Problem details: In the entries below, change "switch" to "toggle" in the lines from the one containing "Click the message input field" through the end of the entries, keeping everything else the same. Leave the pictures out of your answer.

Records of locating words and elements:
** Begin **

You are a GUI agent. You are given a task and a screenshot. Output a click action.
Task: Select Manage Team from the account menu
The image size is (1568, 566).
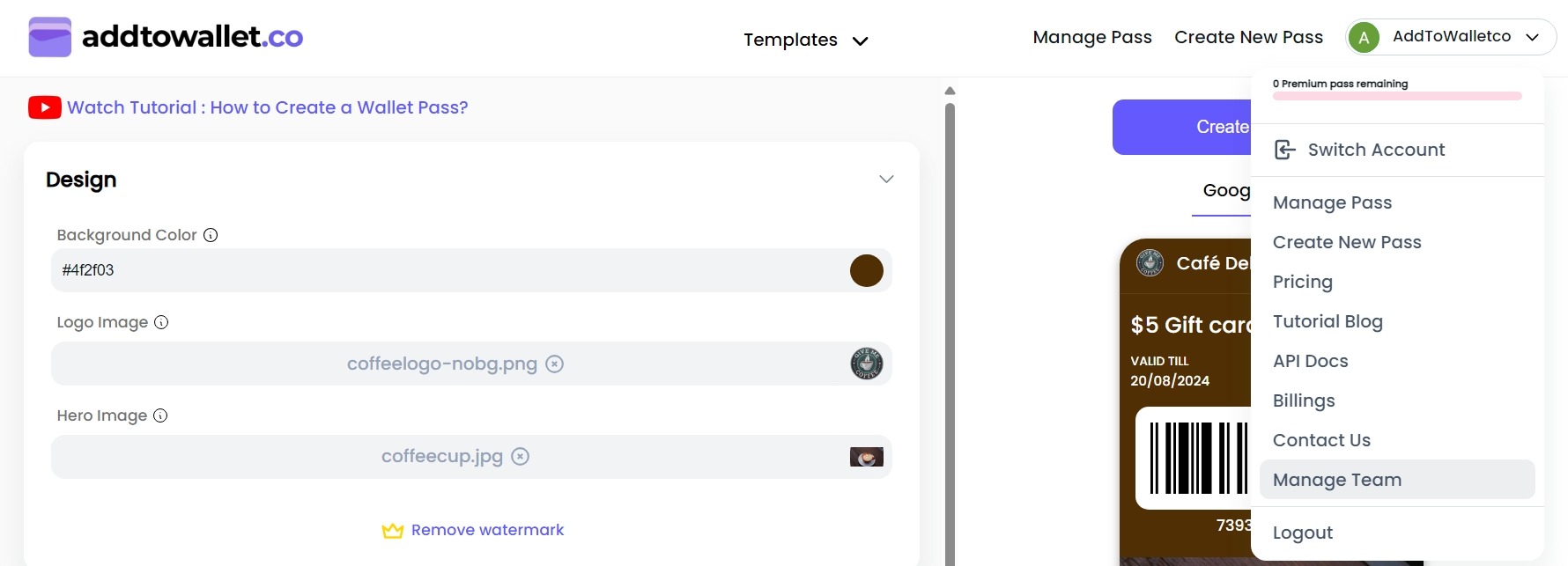pyautogui.click(x=1337, y=480)
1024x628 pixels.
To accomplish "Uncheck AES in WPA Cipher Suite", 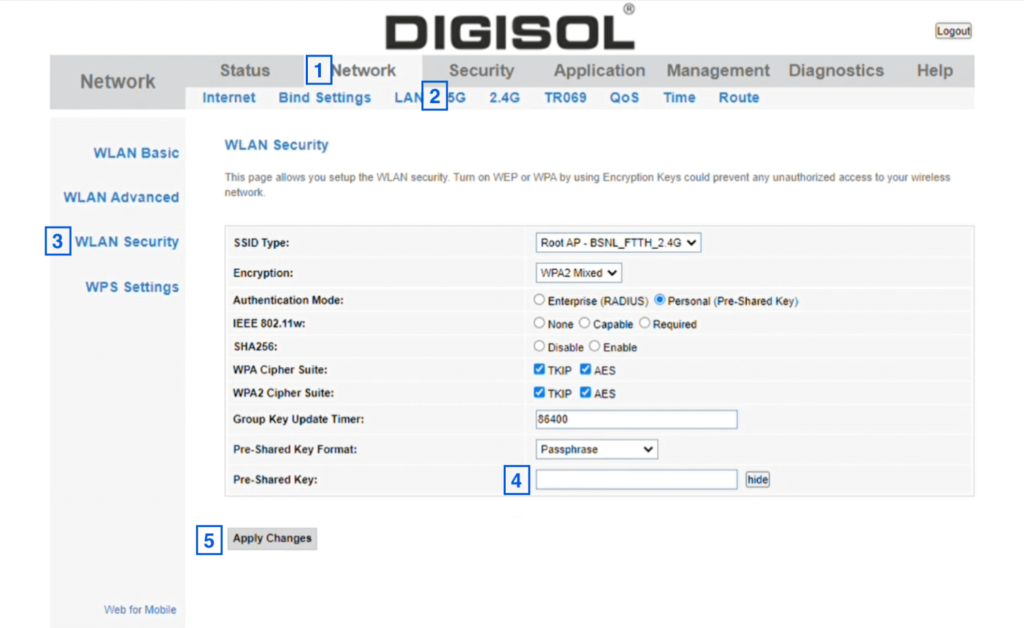I will [x=585, y=370].
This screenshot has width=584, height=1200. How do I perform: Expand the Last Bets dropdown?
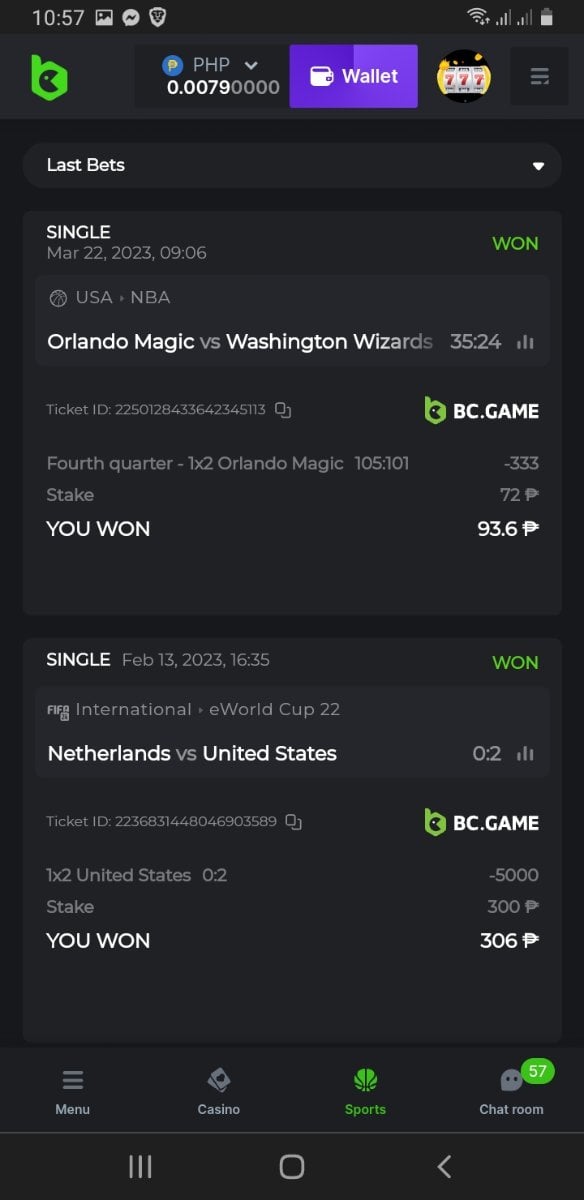pos(292,165)
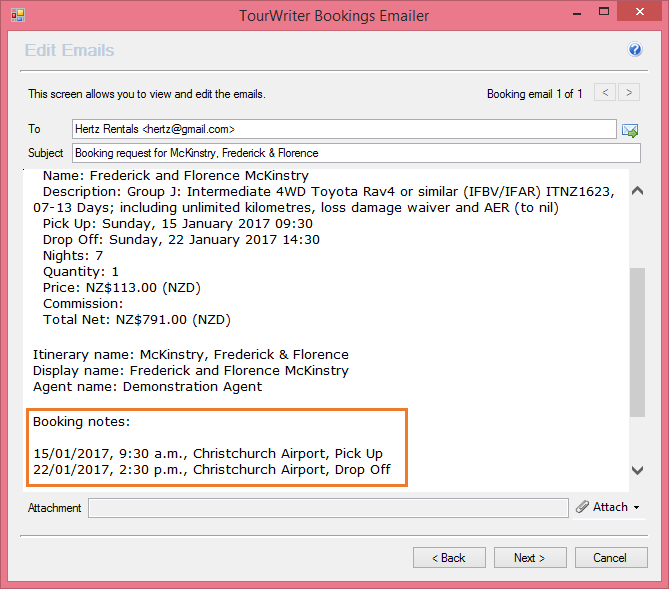Proceed with the Next button
669x589 pixels.
pos(529,558)

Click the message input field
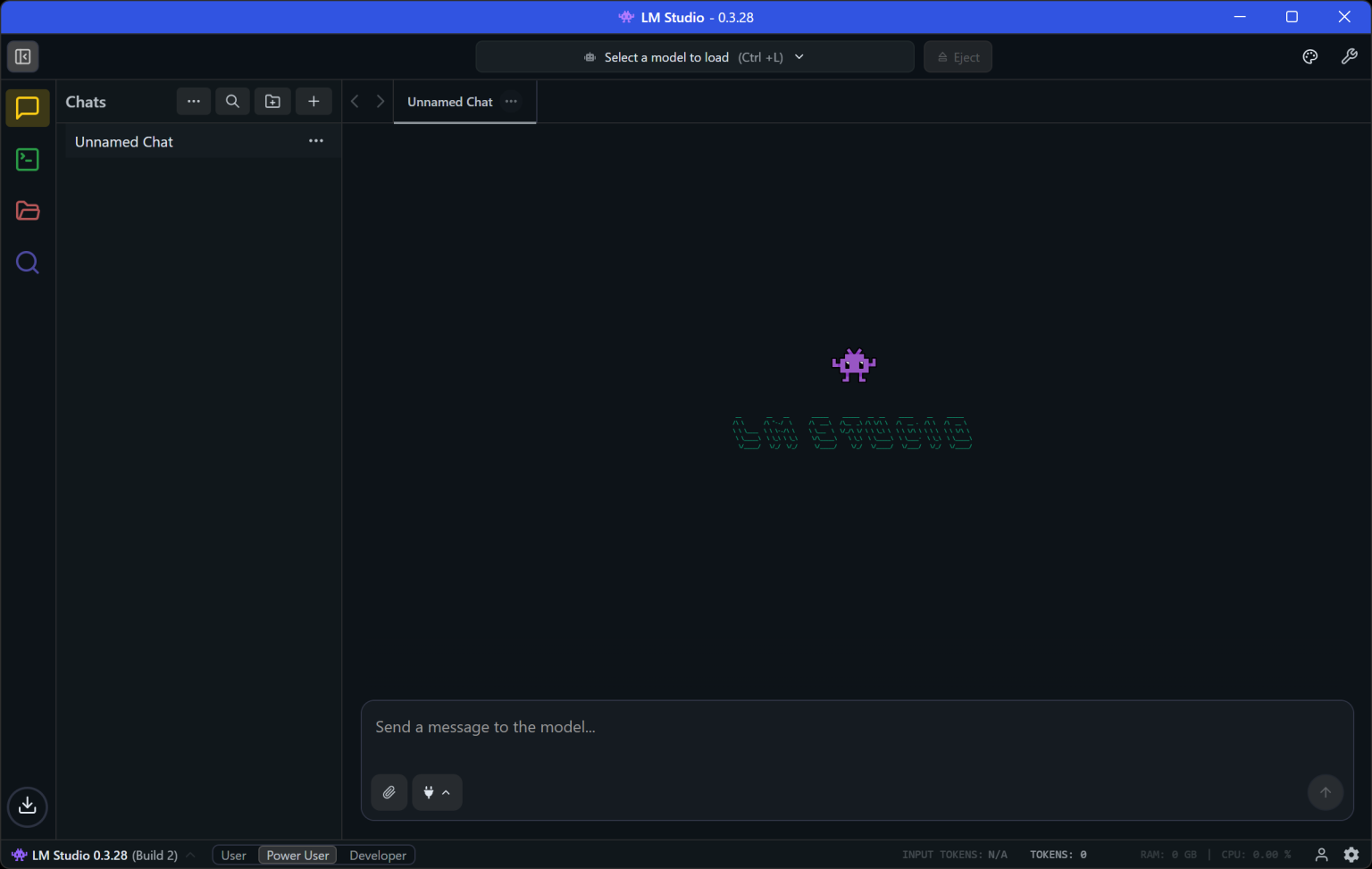coord(715,727)
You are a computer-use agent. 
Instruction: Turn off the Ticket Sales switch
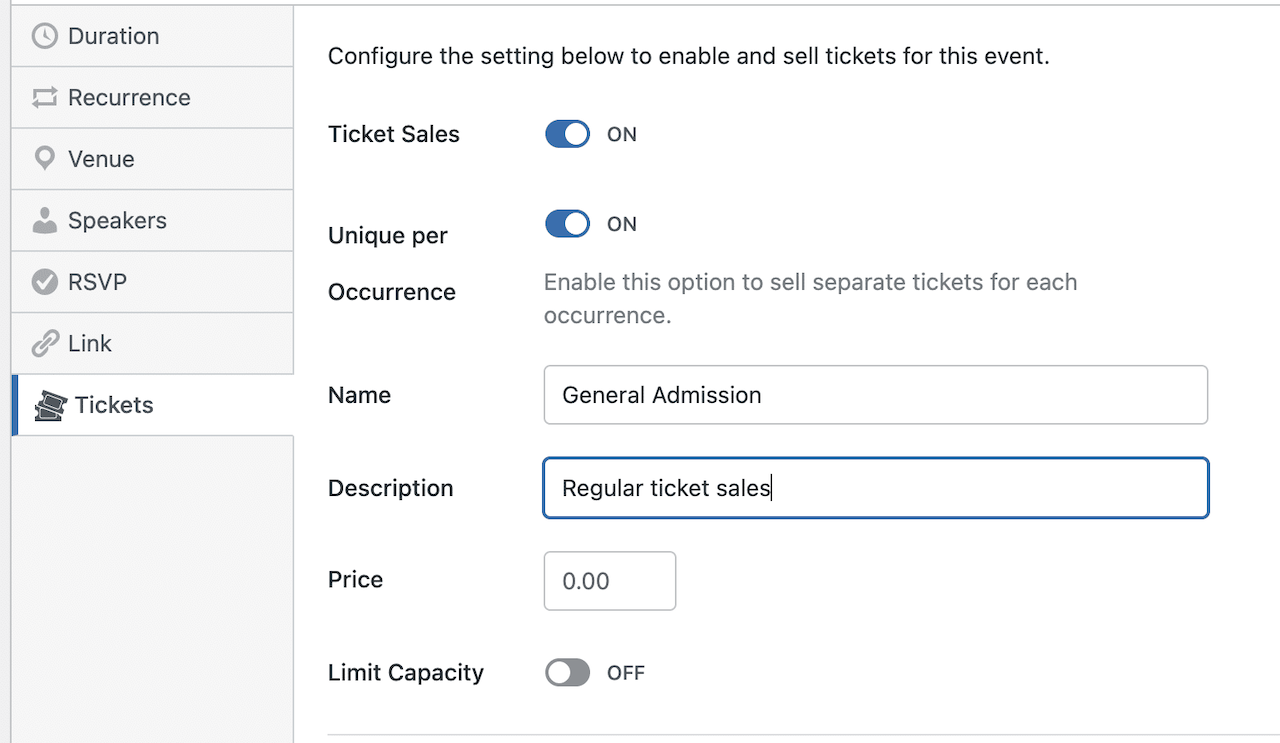pos(567,134)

** End **

Solution for this problem:
Click the message input field
coord(715,727)
You are a computer-use agent. 
Instruction: Turn off the Ticket Sales toggle
pos(567,134)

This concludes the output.